• _Excerpted records_:
□ □ □ □ □

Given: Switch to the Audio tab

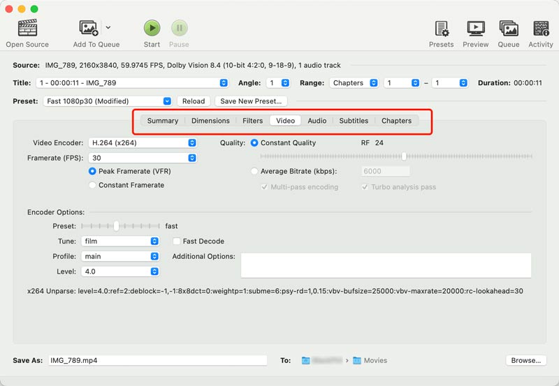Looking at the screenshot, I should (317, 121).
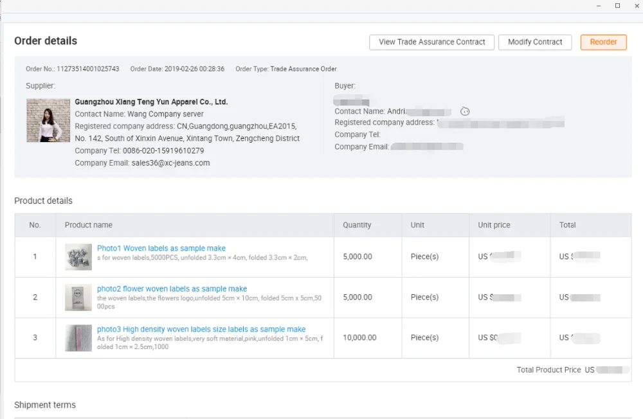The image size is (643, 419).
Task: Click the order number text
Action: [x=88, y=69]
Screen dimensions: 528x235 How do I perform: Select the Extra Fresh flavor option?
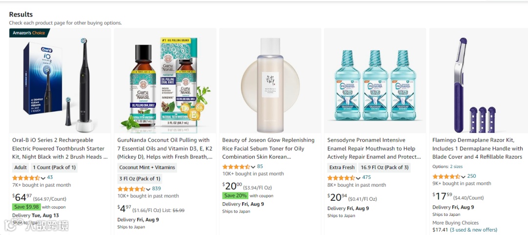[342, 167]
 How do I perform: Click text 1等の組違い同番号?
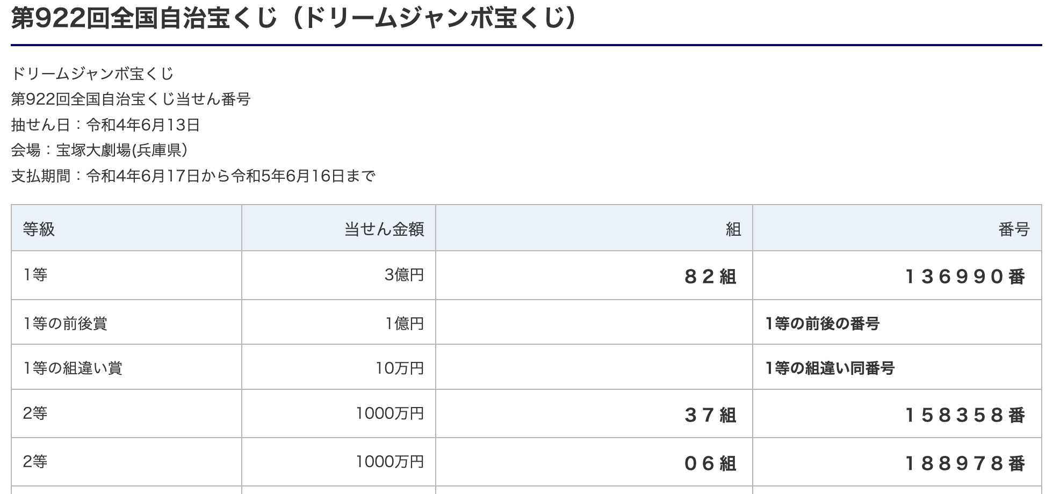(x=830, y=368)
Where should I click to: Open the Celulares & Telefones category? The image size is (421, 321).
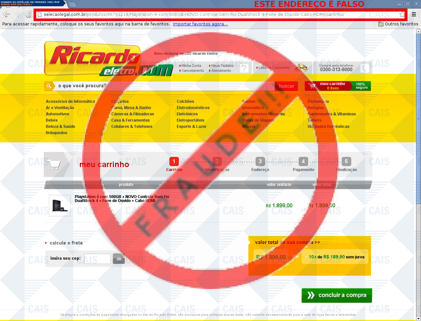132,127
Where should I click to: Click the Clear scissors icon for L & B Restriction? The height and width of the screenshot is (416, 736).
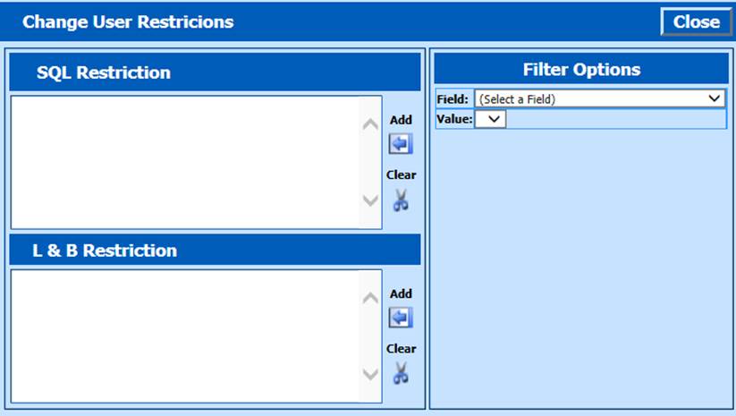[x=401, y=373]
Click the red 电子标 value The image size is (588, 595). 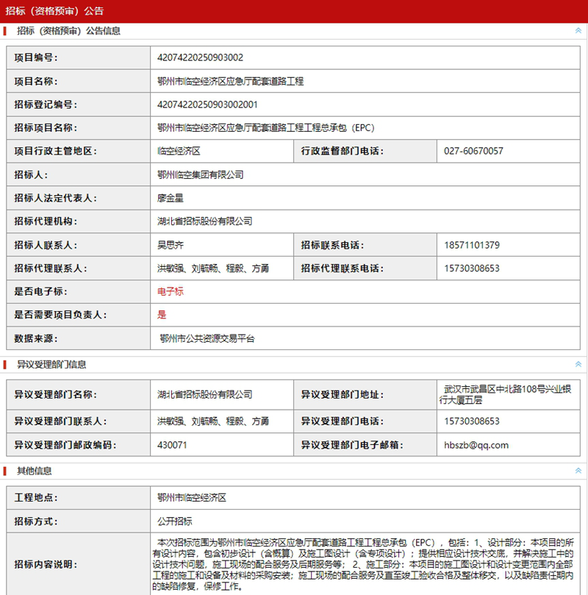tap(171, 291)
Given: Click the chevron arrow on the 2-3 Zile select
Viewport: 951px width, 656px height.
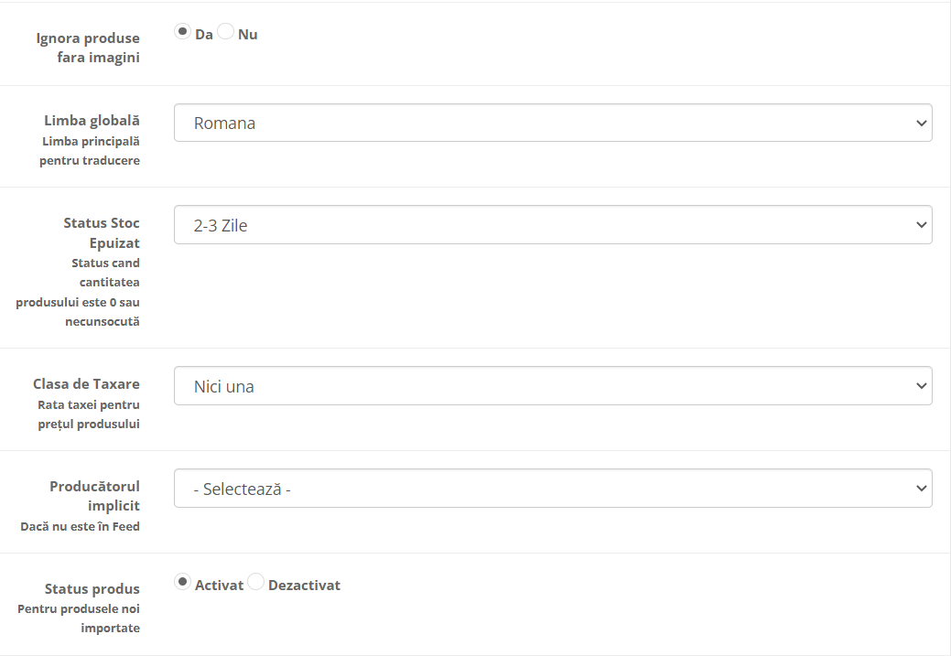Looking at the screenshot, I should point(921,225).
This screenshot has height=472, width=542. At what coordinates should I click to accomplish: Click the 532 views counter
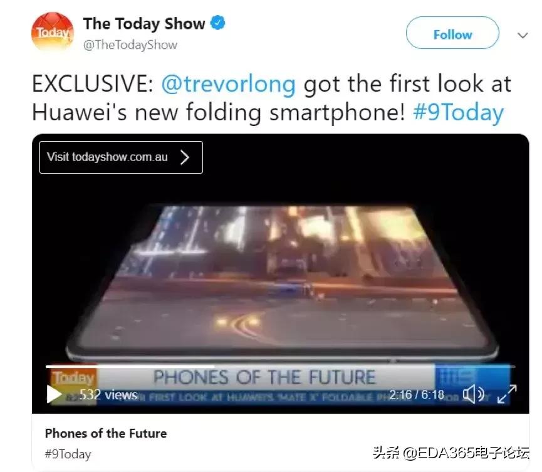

□ □ □ □ □

• _What the task asks_: Your task is to quote exactly the lines from the one with "Viewport: 951px width, 656px height." through the end of the material, both included, without reproducing any pictures.

• _Response_:
Viewport: 951px width, 656px height.
Looking at the screenshot, I should point(921,225).
This screenshot has height=472, width=542. At what coordinates should I click to accomplish: Click the 532 views counter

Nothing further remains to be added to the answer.